» **GIVEN DATA**:
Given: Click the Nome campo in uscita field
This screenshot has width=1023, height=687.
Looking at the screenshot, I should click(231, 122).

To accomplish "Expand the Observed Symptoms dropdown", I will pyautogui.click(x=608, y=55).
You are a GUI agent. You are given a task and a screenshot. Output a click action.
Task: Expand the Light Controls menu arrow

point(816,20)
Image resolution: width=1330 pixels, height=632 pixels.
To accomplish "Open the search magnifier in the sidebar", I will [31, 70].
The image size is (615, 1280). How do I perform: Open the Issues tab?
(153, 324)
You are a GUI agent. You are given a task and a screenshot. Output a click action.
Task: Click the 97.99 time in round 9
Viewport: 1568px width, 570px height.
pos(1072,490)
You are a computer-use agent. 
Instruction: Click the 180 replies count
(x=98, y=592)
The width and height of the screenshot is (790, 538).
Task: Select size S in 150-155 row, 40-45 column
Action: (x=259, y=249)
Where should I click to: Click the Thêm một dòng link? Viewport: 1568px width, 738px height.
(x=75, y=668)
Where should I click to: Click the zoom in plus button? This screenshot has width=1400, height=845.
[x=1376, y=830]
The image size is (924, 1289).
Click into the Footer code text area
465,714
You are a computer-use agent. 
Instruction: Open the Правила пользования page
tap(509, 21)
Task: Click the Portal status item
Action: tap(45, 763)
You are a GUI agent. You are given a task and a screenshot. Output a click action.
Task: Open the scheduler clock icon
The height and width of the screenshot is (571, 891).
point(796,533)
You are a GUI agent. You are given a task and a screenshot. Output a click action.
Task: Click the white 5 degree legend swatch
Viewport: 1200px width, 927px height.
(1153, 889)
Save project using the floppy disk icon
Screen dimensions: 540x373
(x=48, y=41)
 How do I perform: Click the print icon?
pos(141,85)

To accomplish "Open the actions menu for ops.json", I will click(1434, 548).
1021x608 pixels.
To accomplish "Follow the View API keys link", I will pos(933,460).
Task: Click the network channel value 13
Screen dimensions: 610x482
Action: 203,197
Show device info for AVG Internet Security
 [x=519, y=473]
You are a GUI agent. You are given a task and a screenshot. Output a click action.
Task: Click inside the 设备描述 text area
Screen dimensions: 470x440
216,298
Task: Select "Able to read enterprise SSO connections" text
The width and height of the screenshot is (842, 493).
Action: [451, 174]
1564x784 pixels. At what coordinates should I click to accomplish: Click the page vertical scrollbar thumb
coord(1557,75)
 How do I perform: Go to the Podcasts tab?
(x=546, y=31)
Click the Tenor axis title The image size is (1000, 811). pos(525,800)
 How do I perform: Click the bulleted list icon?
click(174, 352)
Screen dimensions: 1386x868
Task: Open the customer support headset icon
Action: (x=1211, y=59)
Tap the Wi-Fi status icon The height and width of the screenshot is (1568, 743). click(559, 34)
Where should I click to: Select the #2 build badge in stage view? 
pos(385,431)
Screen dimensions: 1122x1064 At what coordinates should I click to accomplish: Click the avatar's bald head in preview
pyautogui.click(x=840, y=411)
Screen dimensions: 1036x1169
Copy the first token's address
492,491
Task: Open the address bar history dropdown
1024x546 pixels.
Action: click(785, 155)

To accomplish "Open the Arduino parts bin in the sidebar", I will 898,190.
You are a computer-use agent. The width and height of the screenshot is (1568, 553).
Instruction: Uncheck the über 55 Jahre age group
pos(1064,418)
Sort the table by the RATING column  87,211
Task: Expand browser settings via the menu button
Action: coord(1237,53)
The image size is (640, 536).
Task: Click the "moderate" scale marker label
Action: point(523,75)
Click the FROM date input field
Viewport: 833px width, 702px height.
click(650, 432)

» **TASK TO CARRY OUT**: Among the lines above, list those that contain the word "dropdown".

» **OUTPUT OF THE TASK**:
To accomplish "Expand the Observed Symptoms dropdown", I will pyautogui.click(x=608, y=55).
Task: Open the address bar history dropdown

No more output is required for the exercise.